::: Given text :::
WASHINGTON – In case you missed it, the Union Leader published an op-ed by Senator Maggie Hassan that highlights how her bipartisan bill – which was signed into law at the end of last year – will help ensure that providers can prescribe medication-assisted treatment for opioid use disorder just as they would other controlled substances. As the Senator discusses in the piece, this new law removes the outdated requirement that health care providers get a special “X-Waiver” in order to provide the medication-assisted treatment, buprenorphine.
“Health care providers faced barriers and limitations that prevented them from prescribing this life-saving treatment. This led to an outrageous scenario where a doctor could prescribe opioids, but was not permitted to prescribe the vital medication to treat opioid use disorder,” wrote Senator Hassan. “The new law will make it easier for patients to access this critical treatment necessary to enter recovery and rebuild their lives.”
To read Senator Hassan’s full op-ed that ran in the Union Leader, click here or see below.
New law expands access to critical opioid treatment
By Sen. Maggie Hassan
Years ago, when she was only 9 years old, a little girl named Jada approached me at a meeting in Plaistow to tell me about the pain her family was feeling after her beloved cousin died of an opioid overdose. I was proud of Jada for speaking up, but heartbroken that she had to.
::: Records provided :::
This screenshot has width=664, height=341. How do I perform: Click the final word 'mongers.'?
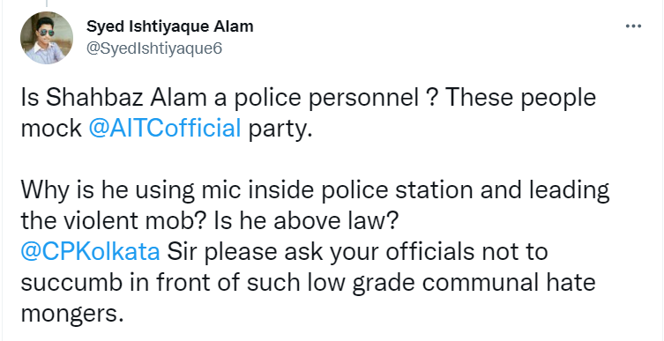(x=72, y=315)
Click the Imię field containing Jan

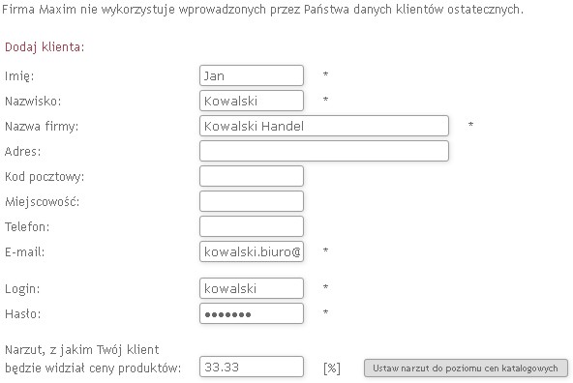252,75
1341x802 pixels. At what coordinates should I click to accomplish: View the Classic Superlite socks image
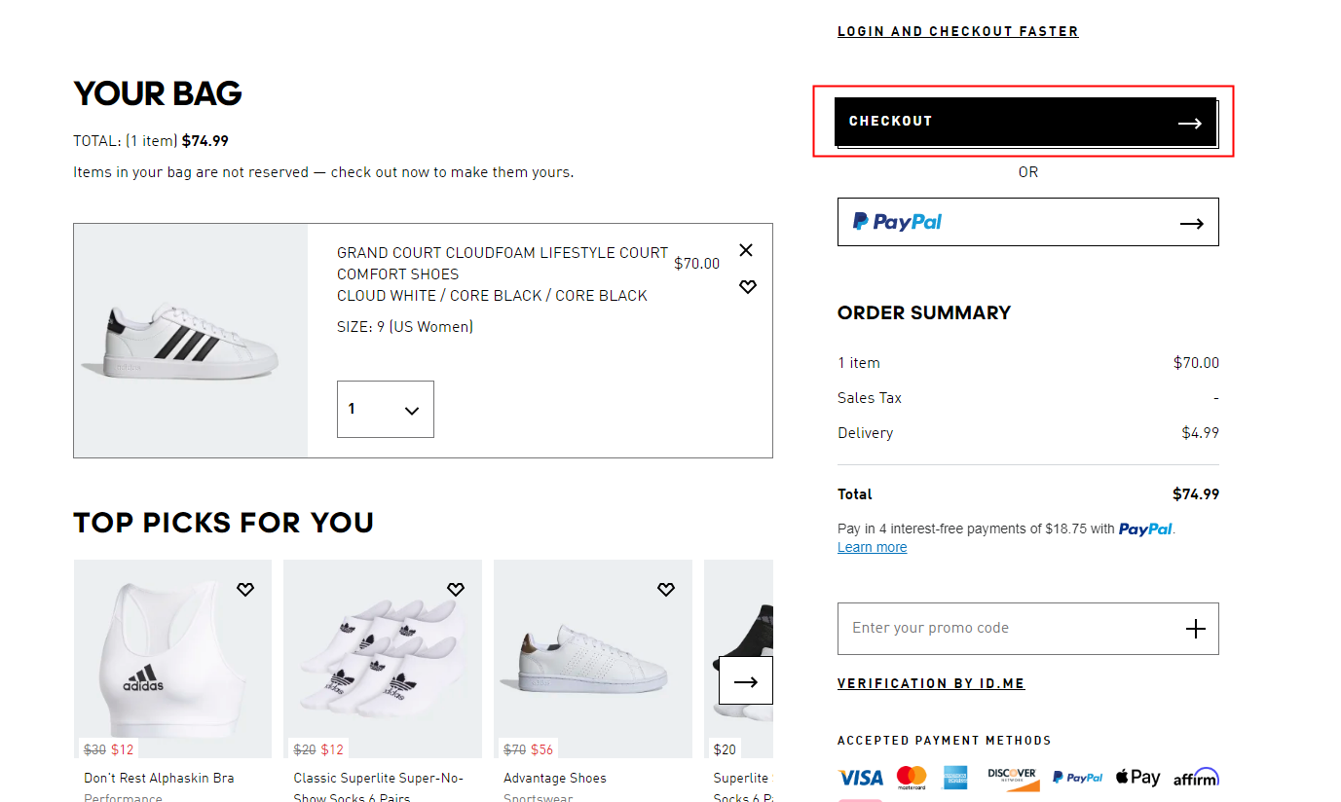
:::
Parts of the exercise:
1. Answer these questions about the text on Senator Hassan's opioid treatment law, one per line:
(a) Which newspaper published the op-ed?
(b) What outdated requirement does the new law remove?
(c) In what town did Jada approach the Senator, and how old was she then?
2. Carry on the text on Senator Hassan's opioid treatment law, picking up after its final sentence.

Responses by task:
1.
(a) The Union Leader.
(b) The requirement that health care providers get a special "X-Waiver" in order to provide the medication-assisted treatment buprenorphine.
(c) Plaistow; she was 9 years old.

2.
Countless other stories like Jada’s have spurred action across New Hampshire. Granite State families who have lost loved ones to the opioid epidemic and people in recovery continue to work tirelessly to try to prevent others from suffering as they have. As a result, policy makers have worked to expand access to prevention, treatment, and recovery services for those with substance use disorder. But there is much more work to do.
As we learn more about opioid use disorder, the necessary next steps forward have never been more clear. According to a report by Pew Charitable Trusts, medication-assisted treatment, which treats opioid use disorder with medication, combined with counseling, is “the most effective intervention” for patients grappling with opioid use disorder.
Read that twice: the most effective. If something is the most effective approach to end the scourge of addiction, we must do everything within our power to expand access to it. Up until now, however, access to one key treatment — prescriptions for a drug called buprenorphine — has been severely limited.
Health care providers faced barriers and limitations that prevented them from prescribing this life-saving treatment. This led to an outrageous scenario where a doctor could prescribe opioids, but was not permitted to prescribe the vital medication to treat opioid use disorder.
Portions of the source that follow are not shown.